→ **Текстовый блок**:
---------------

Большая черная птица сопровождает Мио бо́льшую часть пути, напоминая нам о том, что горе – такое же непременное условие жизни, как и радость. Горя никому не удается избежать. Желая объяснить это, Астрид Линдгрен прибегала к китайской пословице, которой утешала своих подавленных или скорбящих друзей – например, Эльсу Олениус в 1959 году: «Ты не запретишь птицам скорби виться над твоей головой, но ты можешь помешать им свить гнездо в твоих волосах».
Мио и Юм-Юм, окруженные жуткими и безликими черными дозорными рыцаря Като. Иллюстрация юной Илон Викланд, которая в надежде найти какую-то работу зимой 1953 г. обратилась к Астрид Линдгрен. Это стало началом плодотворного сотрудничества, длившегося тридцать лет. В каталоге выставки работ Викланд в Национальной галерее Осло в 1986 г. Линдгрен написала о том, чем обязана своему иллюстратору: «Твои работы помогли моим книгам найти своего читателя. Многие дети всю жизнь будут помнить созданные тобою картины – незабываемую часть их детства». (Иллюстрация Илон Викланд)

---------------

→ **Список данных**:
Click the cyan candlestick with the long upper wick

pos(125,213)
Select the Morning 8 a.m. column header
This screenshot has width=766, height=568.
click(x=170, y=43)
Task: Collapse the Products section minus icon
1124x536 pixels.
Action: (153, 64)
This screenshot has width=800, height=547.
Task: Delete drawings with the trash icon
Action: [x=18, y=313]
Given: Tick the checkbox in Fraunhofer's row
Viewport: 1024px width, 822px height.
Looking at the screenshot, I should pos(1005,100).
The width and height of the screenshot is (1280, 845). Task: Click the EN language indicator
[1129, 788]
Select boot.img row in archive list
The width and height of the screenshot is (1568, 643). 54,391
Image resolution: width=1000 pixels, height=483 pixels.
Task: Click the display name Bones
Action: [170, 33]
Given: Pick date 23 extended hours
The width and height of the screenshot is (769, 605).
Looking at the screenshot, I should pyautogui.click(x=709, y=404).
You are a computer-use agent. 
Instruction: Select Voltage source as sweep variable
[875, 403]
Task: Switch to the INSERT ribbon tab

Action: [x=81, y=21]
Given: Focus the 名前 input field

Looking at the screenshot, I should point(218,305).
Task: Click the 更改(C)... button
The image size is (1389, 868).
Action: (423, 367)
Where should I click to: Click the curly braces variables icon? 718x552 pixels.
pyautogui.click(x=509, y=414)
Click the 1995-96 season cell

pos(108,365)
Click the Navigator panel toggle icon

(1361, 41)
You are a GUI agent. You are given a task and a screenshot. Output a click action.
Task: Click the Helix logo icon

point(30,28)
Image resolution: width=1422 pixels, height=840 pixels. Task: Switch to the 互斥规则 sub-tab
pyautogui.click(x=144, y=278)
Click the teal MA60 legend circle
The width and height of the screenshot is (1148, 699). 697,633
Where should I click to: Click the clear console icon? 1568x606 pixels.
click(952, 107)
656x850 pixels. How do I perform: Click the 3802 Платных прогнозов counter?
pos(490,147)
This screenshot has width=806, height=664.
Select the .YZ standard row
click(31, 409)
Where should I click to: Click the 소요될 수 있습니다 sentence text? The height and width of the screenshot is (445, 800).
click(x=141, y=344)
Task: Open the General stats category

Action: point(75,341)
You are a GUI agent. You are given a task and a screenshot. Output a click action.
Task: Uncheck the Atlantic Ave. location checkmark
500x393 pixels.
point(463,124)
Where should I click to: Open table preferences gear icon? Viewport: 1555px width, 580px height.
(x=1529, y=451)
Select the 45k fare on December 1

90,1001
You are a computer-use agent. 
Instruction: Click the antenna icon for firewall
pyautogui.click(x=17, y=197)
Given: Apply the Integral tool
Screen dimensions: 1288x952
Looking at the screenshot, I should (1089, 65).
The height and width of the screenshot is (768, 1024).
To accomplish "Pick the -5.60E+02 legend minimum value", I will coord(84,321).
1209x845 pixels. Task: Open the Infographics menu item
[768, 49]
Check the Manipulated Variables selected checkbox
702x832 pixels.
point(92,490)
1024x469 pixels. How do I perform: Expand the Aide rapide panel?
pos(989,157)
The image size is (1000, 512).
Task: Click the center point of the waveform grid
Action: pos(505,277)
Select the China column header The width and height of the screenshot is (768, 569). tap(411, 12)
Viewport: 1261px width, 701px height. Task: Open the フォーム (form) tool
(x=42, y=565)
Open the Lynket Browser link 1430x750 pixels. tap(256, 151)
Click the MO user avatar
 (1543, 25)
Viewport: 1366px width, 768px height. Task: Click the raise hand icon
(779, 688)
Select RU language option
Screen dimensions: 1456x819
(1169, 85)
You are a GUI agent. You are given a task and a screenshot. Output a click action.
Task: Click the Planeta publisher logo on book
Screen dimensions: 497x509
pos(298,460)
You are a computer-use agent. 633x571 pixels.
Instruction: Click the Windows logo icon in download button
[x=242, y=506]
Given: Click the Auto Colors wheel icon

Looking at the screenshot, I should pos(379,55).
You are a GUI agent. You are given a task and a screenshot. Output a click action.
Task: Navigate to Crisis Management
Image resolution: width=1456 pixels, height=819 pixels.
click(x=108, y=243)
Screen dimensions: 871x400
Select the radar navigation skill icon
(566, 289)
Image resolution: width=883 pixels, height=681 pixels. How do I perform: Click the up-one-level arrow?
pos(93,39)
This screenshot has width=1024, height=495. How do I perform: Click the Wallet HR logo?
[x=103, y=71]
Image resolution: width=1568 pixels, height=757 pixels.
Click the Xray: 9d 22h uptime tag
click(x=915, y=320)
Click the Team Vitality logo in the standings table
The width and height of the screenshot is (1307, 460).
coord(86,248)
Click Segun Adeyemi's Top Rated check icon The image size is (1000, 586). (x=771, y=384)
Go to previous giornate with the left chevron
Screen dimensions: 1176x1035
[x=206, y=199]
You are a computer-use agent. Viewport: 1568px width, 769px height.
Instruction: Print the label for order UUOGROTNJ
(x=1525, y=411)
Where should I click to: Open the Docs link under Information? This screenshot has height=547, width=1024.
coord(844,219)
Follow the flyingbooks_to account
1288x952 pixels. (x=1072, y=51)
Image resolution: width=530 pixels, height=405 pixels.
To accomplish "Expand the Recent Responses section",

---------------

→ **Задания для выполнения**:
1) Когда, согласно текстовому блоку, Илон Викланд обратилась к Астрид Линдгрен?
2) Изложите списком и короче абзац текстового блока, который начинается словами «Мио и Юм-Юм». Сохраните его основные факты.

→ **Полученные ответы**:
1) Зимой 1953 года.

2)
- На иллюстрации Мио и Юм-Юм окружены жуткими безликими черными дозорными рыцаря Като.
- Ее автор — юная Илон Викланд. Зимой 1953 г. она обратилась к Астрид Линдгрен в надежде найти работу.
- С этого началось плодотворное сотрудничество длиной в тридцать лет.
- В 1986 г. в каталоге выставки Викланд в Национальной галерее Осло Линдгрен написала: работы Викланд помогли ее книгам найти читателя, а многие дети всю жизнь будут помнить эти картины как незабываемую часть детства.